TEXTAUSZUG:
◇ ◇ ◇ ◇ ◇

Schnitzeljagd: Die Gruppenschau „Colossal“ im Wald bei Osnabrück

Hier soll es gewesen sein. Von da sind sie gekommen, dorthin geflüchtet. Und in diesem Wald hingen noch lange Zeit die Toten zur Abschreckung und als Zeichen der Macht. Im Ort Kalk­riese rieb nach Maßgabe der meisten Fachleute 9 nach Chris­tus Hermann der Cherusker drei römische Legionen auf. 2000 Jahre Varusschlacht – Kurator Jan Hoet hat nicht gezögert, sich diesem urdeutschen Mythos entgegen- zustellen und 20 Künstler ins Osnabrücker Land geladen, deren Arbeiten um Themen wie das Verschwinden, das Wiederauftauchen, das Deuten und Umdeuten kreisen.
Fernando Sánchez Castillo lässt den Kopf eines Reiterdenkmals des Diktators Franco just auf dem einstigen Kampfgebiet aus der Erde schauen. Bei Slava Nakovska ragt ein überdimensionaler Römerhelm unter einer Trauerweide aus dem Boden, der Geräusche von sich gibt: Pferdewiehern, Kriegsgetöse, Löwengebrüll, Stöhnen. Bazon Brock ließ auf einem Kirchplatz einen Container aufstellen, in dem in wenigen, fast schäbigen Dokumenten eine Linie von der Varusschlacht über Hitlers „Unternehmen Barbarossa“ hin zum Attentat des Oberst von Stauffenberg gezogen wird, bereitstehende Aktentasche inklusive. Stichwort Explosives: Ives Maes’ überall zu findende Hinweistafeln mit der Aufschrift „Vorsicht! Biologisch abbaubare Mine!“ beschäftigen derzeit die Lokalpolitik. „Was sollen die Touristen denken, wenn sie das sehen?“
„Colossal“ ist mal keine sich im Abstrakten verlierende Skulpturenversammlung, sondern ein Angebot, sich auf handfeste Weise mit der Rekonstruktion einer Legende zu beschäftigen. Und zu erspüren, wie man selbst dieses Terrain mit Phantasmen von Sieg, Krieg, Niederlage, Flucht auflädt. Am Ende dürften nicht wenige der Kunstwerke mit ihrer Umgebung verwachsen oder gar von ihr verschlungen worden sein. Dann kann der Nächs­te kommen, um zu graben.

◇ ◇ ◇ ◇ ◇

Daten, aus einer Sammlung entnommen
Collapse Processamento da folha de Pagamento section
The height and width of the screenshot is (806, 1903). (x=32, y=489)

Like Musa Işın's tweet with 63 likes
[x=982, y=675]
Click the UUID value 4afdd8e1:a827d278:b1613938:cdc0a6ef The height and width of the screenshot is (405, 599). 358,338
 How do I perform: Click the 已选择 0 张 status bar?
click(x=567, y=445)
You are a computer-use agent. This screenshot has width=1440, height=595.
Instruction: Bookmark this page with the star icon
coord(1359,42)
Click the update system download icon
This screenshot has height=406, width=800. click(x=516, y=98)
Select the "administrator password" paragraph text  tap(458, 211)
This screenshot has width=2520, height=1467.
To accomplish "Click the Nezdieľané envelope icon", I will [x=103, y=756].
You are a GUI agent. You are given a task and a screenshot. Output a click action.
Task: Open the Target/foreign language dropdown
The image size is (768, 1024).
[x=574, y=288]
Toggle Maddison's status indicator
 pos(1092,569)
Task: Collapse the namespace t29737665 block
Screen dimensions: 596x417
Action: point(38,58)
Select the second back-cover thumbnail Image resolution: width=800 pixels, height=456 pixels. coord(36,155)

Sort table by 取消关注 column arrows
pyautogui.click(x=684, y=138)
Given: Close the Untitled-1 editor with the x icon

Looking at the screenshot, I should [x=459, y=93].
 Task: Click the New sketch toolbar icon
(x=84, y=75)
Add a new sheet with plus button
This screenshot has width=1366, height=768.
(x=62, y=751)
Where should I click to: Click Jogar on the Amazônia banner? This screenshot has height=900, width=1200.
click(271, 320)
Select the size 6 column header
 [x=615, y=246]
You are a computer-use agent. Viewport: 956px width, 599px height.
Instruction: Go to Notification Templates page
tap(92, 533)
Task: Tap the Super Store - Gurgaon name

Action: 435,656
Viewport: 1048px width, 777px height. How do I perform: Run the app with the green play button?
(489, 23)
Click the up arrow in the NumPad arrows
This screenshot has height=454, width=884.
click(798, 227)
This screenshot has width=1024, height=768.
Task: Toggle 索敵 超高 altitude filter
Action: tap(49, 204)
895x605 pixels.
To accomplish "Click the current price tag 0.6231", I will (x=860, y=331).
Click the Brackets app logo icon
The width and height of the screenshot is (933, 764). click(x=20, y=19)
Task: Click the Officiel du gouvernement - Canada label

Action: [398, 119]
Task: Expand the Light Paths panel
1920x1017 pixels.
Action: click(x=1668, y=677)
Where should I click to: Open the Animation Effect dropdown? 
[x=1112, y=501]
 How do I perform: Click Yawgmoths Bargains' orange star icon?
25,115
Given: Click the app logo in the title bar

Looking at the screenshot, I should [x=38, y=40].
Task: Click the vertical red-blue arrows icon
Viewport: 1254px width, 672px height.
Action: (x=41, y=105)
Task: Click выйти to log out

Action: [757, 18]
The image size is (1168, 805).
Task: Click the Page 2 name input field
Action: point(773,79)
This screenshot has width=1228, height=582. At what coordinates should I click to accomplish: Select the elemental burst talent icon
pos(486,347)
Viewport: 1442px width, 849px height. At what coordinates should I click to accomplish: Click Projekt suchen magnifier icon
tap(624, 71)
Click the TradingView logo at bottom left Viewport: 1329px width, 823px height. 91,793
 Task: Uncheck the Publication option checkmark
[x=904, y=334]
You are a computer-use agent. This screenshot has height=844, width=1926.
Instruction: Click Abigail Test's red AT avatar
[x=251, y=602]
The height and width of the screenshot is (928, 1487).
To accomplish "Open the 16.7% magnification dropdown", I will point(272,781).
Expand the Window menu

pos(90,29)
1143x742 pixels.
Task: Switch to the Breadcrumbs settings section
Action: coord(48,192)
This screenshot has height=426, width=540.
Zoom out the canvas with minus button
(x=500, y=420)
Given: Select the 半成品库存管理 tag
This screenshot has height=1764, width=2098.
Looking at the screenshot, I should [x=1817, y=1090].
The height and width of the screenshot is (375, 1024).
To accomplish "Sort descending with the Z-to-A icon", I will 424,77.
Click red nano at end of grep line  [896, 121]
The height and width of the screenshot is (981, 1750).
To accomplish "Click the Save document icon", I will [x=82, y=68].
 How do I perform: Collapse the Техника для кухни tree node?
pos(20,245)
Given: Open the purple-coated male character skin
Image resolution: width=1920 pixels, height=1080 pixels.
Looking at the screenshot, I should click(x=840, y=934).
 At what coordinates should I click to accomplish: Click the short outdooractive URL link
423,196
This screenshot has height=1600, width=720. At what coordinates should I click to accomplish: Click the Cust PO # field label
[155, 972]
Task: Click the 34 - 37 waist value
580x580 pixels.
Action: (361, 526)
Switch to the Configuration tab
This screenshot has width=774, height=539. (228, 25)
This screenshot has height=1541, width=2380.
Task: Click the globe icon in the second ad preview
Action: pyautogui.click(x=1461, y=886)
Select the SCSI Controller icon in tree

◇ ◇ ◇ ◇ ◇

AUFGABEN:
• 1. Schreiben Sie aus dem Text über die Ausstellung „Colossal“ den Abschnitt von „Hier soll es“ bis einschließlich „und Umdeuten kreisen.“ wortgetreu ab.
• 2. Beantworten Sie anhand des Textes über die Ausstellung „Colossal“ kurz:
(a) Wie viele Künstler hat Kurator Jan Hoet ins Osnabrücker Land eingeladen?
(b) Von welchem Diktator stammt der Kopf des Reiterdenkmals, den Fernando Sánchez Castillo aus der Erde schauen lässt?
(c) Welche Aufschrift tragen die Hinweistafeln von Ives Maes?

LÖSUNGEN:
• 1.
Hier soll es gewesen sein. Von da sind sie gekommen, dorthin geflüchtet. Und in diesem Wald hingen noch lange Zeit die Toten zur Abschreckung und als Zeichen der Macht. Im Ort Kalk­riese rieb nach Maßgabe der meisten Fachleute 9 nach Chris­tus Hermann der Cherusker drei römische Legionen auf. 2000 Jahre Varusschlacht – Kurator Jan Hoet hat nicht gezögert, sich diesem urdeutschen Mythos entgegen- zustellen und 20 Künstler ins Osnabrücker Land geladen, deren Arbeiten um Themen wie das Verschwinden, das Wiederauftauchen, das Deuten und Umdeuten kreisen.

• 2.
(a) 20 Künstler.
(b) Von Franco.
(c) „Vorsicht! Biologisch abbaubare Mine!“